#### Records for processing

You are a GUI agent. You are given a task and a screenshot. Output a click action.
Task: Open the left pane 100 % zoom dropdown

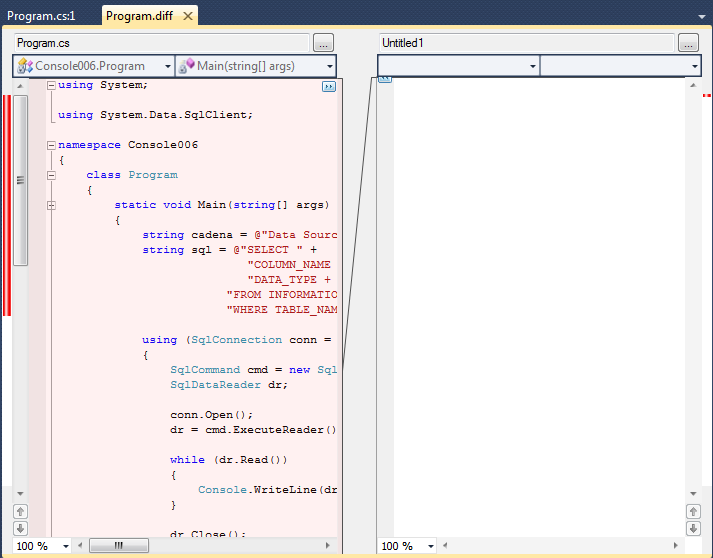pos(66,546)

########
#### Records for processing

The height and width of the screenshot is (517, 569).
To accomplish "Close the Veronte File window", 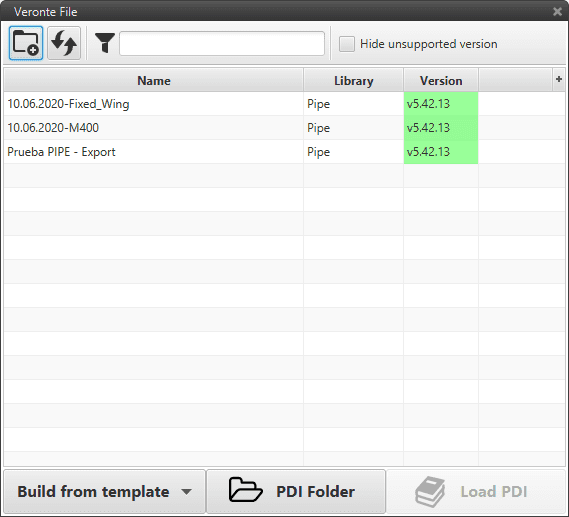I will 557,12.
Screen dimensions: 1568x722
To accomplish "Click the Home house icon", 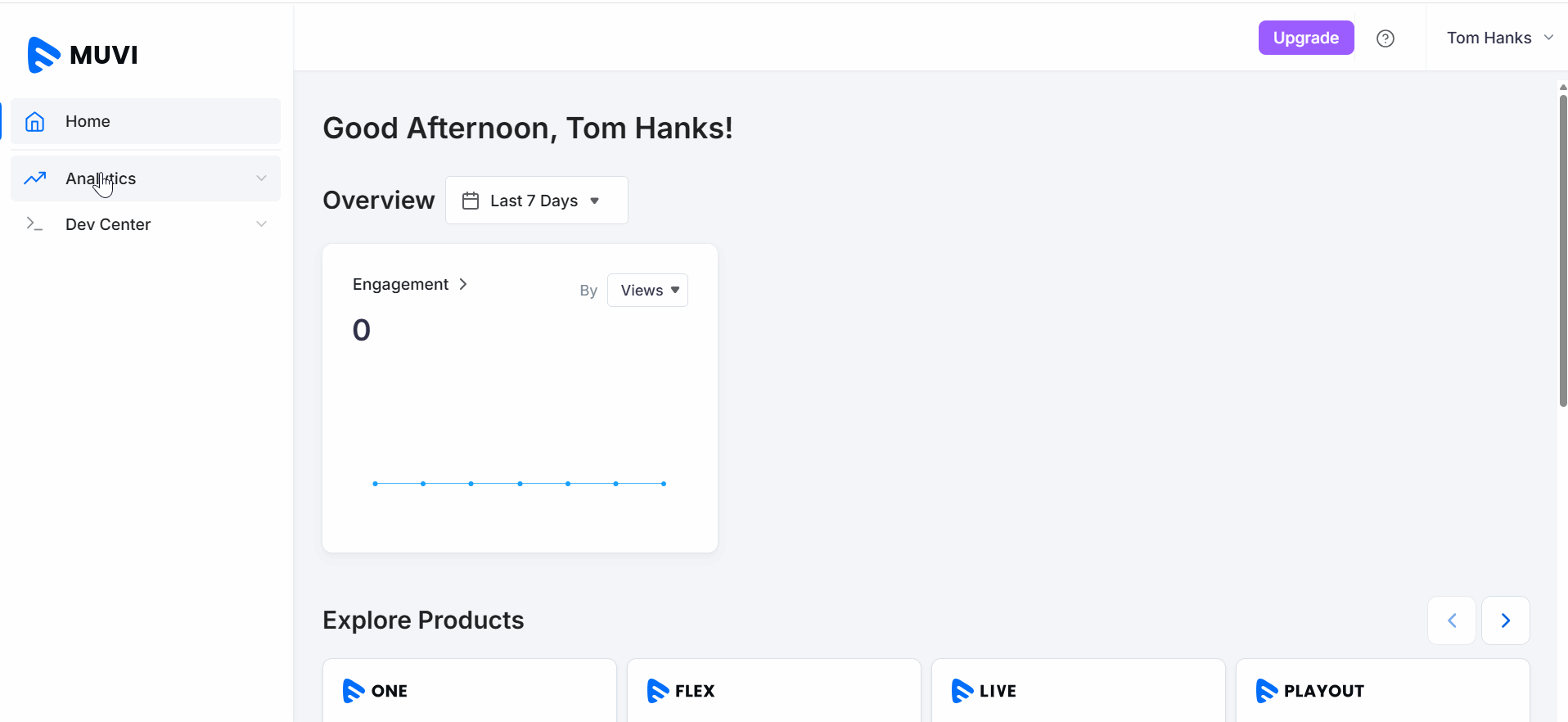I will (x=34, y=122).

########

Instructions for the task>
Please go over the data above and tally every line holding "screenshot"; reply only with the count.

Answer space>
2